90-921/10-831, Special Topics in Machine Learning and Policy

Spring 2013: Mining Massive Datasets

Course Description

Special Topics in Machine Learning and Policy (90-921/10-831) is intended for Ph.D. students in Heinz College, the Machine Learning Department, and other university departments who wish to engage in detailed exploration of a specific topic at the intersection of machine learning and public policy. Qualified master's students may also enroll with permission of the instructor; all students are expected to have some prior background in machine learning and data mining (10-601, 10-701, 90-866, 90-904/10-830, or a similar course).

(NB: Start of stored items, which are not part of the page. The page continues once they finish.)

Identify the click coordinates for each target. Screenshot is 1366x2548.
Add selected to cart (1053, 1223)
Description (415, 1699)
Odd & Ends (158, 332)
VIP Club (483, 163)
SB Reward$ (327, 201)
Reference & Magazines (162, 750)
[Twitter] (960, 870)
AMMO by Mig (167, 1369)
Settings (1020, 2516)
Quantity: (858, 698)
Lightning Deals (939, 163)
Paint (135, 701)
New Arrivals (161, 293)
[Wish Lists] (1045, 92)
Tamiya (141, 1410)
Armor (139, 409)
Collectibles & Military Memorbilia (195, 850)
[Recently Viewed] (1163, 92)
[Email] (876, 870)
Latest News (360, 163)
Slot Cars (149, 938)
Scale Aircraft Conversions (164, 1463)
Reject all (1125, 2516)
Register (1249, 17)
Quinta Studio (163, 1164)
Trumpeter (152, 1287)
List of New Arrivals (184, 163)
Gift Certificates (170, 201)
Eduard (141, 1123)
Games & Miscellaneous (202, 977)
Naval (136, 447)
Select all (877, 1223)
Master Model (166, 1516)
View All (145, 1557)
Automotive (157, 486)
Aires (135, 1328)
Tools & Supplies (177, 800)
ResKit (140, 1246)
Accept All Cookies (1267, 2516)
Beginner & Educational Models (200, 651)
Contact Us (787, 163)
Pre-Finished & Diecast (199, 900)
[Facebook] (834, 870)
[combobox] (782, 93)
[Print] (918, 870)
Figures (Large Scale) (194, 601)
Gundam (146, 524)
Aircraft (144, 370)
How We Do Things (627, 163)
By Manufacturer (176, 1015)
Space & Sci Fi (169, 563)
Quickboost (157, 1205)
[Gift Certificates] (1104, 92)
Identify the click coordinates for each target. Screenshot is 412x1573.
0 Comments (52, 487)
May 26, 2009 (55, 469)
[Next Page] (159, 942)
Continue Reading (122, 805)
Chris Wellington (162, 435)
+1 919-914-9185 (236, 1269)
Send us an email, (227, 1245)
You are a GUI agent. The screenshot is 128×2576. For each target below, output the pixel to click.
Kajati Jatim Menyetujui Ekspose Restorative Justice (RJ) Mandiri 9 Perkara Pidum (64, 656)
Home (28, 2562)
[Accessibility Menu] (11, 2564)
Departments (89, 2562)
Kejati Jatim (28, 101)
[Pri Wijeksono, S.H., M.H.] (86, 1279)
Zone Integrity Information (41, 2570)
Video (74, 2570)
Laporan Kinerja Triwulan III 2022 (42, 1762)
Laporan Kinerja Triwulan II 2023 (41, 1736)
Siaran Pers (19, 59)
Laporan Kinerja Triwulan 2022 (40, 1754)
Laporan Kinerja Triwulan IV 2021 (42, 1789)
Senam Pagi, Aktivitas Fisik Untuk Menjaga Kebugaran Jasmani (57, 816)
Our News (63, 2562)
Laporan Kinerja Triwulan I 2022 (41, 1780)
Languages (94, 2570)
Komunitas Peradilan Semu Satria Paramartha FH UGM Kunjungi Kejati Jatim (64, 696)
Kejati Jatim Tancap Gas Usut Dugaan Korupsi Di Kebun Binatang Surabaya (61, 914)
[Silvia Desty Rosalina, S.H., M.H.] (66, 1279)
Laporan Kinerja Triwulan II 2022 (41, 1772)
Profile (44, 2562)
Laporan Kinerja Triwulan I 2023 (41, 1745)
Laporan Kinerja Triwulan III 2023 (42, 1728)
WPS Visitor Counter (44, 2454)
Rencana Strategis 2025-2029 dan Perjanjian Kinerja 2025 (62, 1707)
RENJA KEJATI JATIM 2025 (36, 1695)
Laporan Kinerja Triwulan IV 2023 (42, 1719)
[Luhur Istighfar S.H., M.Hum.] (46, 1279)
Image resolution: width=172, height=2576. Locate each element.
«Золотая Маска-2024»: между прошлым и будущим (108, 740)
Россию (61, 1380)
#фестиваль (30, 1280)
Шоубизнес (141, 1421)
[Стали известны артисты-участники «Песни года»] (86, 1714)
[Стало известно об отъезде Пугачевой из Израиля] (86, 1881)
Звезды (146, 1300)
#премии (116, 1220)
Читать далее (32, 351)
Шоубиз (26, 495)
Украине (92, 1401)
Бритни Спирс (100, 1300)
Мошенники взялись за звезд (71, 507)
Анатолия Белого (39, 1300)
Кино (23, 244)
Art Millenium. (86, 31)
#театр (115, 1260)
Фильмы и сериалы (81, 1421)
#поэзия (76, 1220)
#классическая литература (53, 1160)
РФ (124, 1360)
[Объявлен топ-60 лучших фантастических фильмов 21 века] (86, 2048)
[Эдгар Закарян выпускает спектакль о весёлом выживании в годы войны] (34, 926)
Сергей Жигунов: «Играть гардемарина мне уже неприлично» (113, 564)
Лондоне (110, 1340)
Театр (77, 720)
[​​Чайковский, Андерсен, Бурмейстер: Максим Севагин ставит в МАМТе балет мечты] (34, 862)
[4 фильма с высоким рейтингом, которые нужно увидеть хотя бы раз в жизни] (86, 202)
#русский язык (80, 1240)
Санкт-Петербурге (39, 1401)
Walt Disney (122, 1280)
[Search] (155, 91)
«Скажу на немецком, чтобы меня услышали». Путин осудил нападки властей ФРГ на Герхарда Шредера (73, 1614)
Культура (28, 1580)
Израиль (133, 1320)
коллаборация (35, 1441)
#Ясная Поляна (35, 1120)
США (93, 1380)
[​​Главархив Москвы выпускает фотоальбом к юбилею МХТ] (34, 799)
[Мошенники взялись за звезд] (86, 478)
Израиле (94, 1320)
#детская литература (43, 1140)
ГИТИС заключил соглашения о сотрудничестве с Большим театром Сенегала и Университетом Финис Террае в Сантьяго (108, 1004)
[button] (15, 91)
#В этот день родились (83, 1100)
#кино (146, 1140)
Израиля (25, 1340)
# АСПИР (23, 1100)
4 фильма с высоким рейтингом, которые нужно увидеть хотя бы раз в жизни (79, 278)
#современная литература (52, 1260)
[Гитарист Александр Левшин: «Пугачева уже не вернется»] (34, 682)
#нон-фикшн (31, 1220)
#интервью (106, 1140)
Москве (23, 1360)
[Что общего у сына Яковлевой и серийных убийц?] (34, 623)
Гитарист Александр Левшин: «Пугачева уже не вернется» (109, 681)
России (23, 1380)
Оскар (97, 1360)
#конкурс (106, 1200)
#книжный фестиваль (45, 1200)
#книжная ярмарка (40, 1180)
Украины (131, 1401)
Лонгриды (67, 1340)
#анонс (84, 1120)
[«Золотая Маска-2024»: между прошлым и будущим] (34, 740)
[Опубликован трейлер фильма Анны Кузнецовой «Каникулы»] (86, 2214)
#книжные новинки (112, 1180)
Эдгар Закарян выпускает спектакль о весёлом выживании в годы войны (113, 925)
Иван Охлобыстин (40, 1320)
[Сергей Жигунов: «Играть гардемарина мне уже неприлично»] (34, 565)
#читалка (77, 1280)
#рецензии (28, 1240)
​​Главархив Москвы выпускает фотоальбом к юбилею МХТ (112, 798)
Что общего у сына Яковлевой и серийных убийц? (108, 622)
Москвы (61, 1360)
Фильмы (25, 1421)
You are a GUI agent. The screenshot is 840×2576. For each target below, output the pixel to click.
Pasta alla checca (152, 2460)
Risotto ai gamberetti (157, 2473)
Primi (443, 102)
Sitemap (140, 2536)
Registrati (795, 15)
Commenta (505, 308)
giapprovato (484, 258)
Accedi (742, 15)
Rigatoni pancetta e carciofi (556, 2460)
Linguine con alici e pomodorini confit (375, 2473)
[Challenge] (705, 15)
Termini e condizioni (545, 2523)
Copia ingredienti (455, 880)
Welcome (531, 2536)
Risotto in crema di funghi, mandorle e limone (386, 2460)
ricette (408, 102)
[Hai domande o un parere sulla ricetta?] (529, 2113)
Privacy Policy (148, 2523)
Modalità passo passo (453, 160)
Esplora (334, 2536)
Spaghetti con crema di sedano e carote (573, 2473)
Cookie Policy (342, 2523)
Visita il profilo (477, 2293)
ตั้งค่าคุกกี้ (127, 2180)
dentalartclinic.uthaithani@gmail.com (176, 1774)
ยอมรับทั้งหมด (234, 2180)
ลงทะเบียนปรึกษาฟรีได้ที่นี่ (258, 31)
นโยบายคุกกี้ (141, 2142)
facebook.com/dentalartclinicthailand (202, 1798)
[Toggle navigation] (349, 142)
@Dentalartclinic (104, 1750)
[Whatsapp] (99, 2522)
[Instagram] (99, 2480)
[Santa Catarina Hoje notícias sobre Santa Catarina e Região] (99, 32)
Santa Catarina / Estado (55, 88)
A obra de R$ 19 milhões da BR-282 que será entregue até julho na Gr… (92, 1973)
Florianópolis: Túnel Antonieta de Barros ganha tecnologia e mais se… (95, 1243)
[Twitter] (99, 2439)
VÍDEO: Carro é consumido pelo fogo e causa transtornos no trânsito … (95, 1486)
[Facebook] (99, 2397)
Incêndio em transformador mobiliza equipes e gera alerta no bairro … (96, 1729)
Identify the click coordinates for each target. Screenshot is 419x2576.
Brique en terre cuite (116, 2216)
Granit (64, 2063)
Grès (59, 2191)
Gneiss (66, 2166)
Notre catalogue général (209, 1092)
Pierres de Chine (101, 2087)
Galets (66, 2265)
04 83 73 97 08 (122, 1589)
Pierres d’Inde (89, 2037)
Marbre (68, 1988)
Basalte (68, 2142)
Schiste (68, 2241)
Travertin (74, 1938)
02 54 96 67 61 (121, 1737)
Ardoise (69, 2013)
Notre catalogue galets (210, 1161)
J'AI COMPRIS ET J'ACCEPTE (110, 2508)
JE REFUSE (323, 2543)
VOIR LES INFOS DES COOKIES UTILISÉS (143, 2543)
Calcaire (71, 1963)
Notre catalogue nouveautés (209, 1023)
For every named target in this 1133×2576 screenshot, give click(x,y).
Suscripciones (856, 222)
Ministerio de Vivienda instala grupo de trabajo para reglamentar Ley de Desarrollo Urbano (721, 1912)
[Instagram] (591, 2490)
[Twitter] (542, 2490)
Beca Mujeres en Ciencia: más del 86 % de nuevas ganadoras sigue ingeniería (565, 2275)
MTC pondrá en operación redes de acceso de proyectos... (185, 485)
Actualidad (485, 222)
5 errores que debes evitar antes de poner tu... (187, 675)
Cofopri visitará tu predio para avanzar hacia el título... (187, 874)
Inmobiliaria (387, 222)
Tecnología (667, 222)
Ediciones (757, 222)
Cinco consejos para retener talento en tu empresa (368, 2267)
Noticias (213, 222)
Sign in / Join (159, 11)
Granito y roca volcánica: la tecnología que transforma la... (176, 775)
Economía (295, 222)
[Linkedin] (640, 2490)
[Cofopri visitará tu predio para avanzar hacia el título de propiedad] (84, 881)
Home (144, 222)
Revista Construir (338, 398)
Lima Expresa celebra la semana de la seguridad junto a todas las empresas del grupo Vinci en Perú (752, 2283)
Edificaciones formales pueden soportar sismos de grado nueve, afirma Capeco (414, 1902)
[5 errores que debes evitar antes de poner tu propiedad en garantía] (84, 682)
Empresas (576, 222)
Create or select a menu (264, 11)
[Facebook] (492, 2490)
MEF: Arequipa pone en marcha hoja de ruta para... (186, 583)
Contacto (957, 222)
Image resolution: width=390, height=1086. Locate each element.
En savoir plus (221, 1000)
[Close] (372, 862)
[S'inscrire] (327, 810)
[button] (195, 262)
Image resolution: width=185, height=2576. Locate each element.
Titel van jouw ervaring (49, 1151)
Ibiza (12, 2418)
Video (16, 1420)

This year's course will focus on the topic of Mining Massive Datasets. Many policy and management problems can benefit from the analysis of massive data on the social scale, including use of electronic medical records for health care, electronic crime reports and emergency call records for law enforcement, cellular telephone data to infer contact networks and/or track individuals' location and proximity, and a multitude of online data sources (Twitter, Facebook, search queries, purchases, recommendations, clickstreams, etc.) Such datasets may consist of millions to trillions of data records, be very high dimensional, and have complex structure (graphs/networks, relational data, spatial and temporal data, etc.). In many cases, standard machine learning methods are computationally infeasible for the scale and complexity of data, or produce poor results (e.g. due to the curse of dimensionality). However, new technologies (such as MapReduce/Hadoop), scalable algorithms, and novel machine learning methods can mitigate these problems and enable effective use of these massive quantities of data.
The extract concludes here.